The overall reaction from staff about the pay cycle change, and specifically the two options they have been offered, has been negative, according to multiple interviews. Three of four staff members interviewed spoke on the condition of anonymity, out of fear of being reprimanded for speaking out.

“It’s really poor timing,” one program assistant said. “Especially around Christmas time and the holidays.” She chose to use the vacation option to cover the week gap, since she had some saved up over time. The program assistant was concerned for newer employees, however, who do not have vacation time saved up and may be in a tighter financial situation.

“Asking employees to take on this additional financial burden is really irresponsible of the institution,” another program assistant, who took the loan option, said. She said she now feels stuck in her position at the University for the next year because if she left before the loan was paid off entirely, she’d have to pay the remaining amount in a lump sum.

A third program assistant who did not choose either of the options the felt similarly about the loan. “Do I have to remain here until I can pay [USF] back?” she said. “I [didn’t] want to be indebted to the University.”

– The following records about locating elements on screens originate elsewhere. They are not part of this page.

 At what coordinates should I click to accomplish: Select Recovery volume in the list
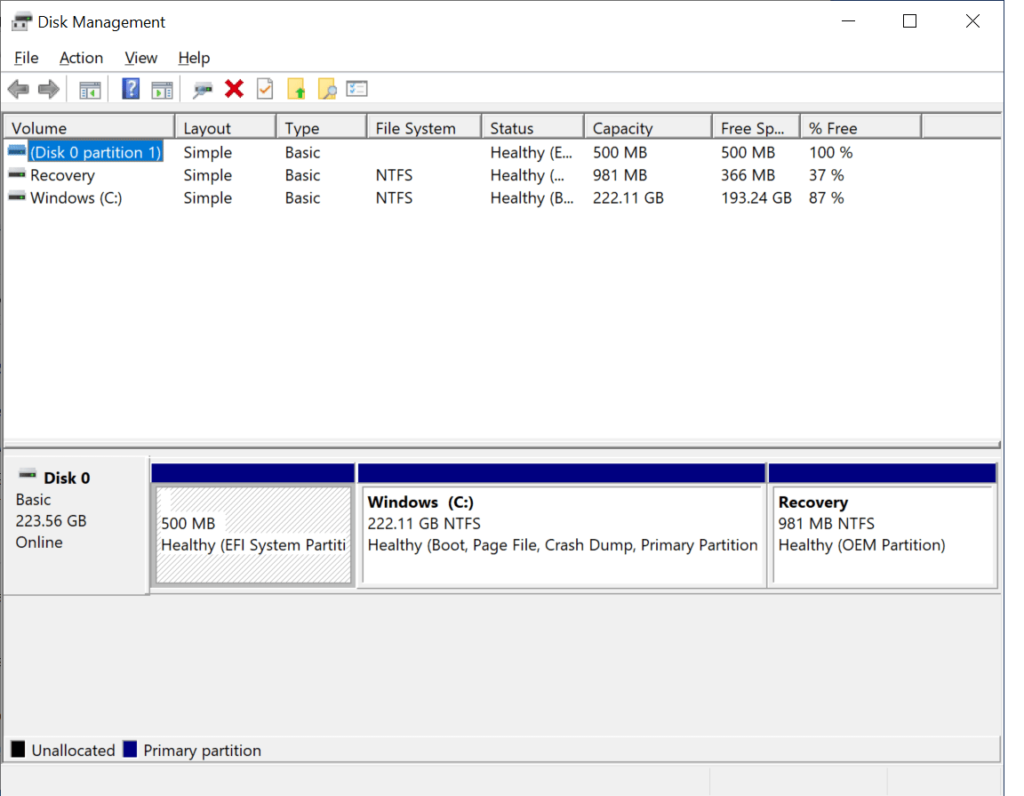62,175
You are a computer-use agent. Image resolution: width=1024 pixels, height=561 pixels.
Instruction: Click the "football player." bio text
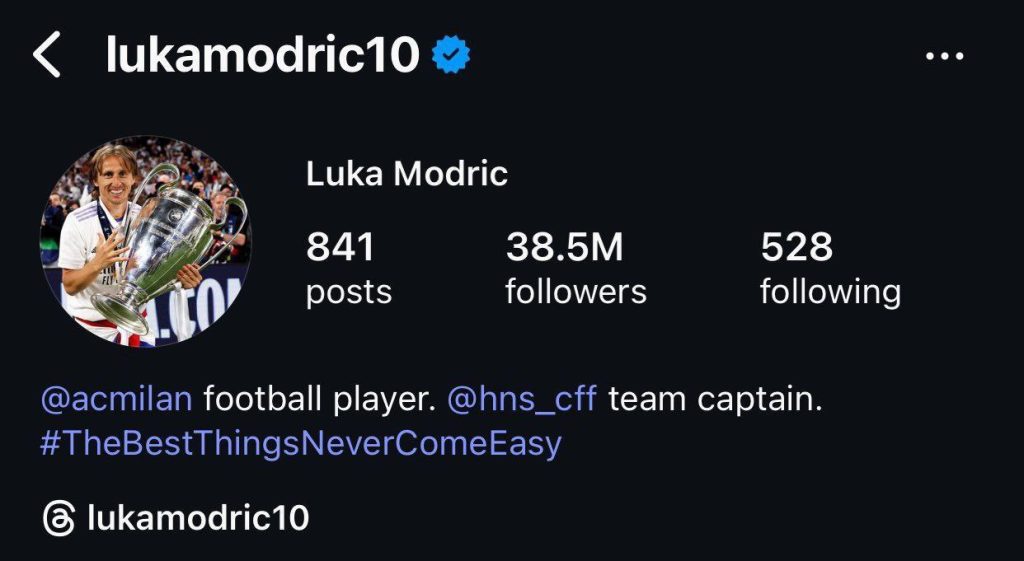319,400
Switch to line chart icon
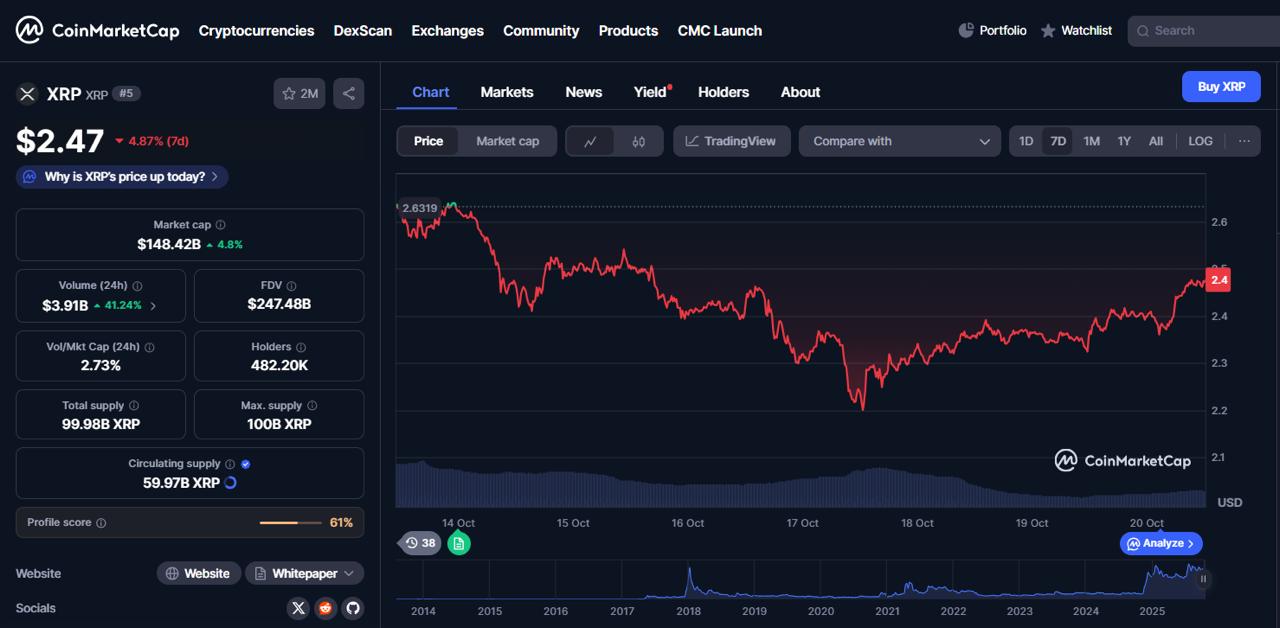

“If an employee leaves prior to their loan being fully repaid any outstanding balance will be withheld from their final paycheck,” Dominic Daher, associate VP for tax compliance and internal audit, said in an email.

“I was surprised and confused,” David Garcia, an Honors College program assistant, said in an email. “It felt like I was being handed a financial problem to solve, due to changes that had nothing to do with me.” Garcia, who graduated from USF in December 2017 and started working at the University in the same month, chose to take the loan since he “didn’t want to sacrifice vacation days.”

He said other colleagues at the University have similar feelings about the pay cycle change. “As time has passed, however, I’ve noticed that there seems to be more apathy, a general acceptance of just having to deal with it. No one’s happy about the change, but it also feels like nothing can be done about it. It doesn’t feel great to be affected so strongly by something beyond your control.”

On the other hand, adjunct faculty, who will now be receiving two paychecks instead of one per month, could benefit from the change. School of Management adjunct professor Amy Martin said that she saw the calendar change as “positive” and “helpful” since she will be paid more frequently.

As for students, an email was sent out at the beginning of October about the pay delay. “If this change creates any hardships for those working the first two weeks in January please notify your supervisor and payroll in writing and the university will review the situation on a case by case basis,” the Office of Accounting and Business Services said in an email. One of the ways the University planned on filling this potential gap for student employees was to temporarily increase paid working hours in November and December.

According to Michael Devera, who oversees student payroll for the University Center’s fourth floor, no student employees have come to him so far with concerns about the pay cycle change.

A previous version of this article described Michael Devera’s role as overseeing all student pay. This is not accurate. Devera is in charge of student pay for specifically the fourth floor of the University Center. The article also misstated that David Garcia’s office shared his sentiments about the pay change. The article has been updated with these corrections.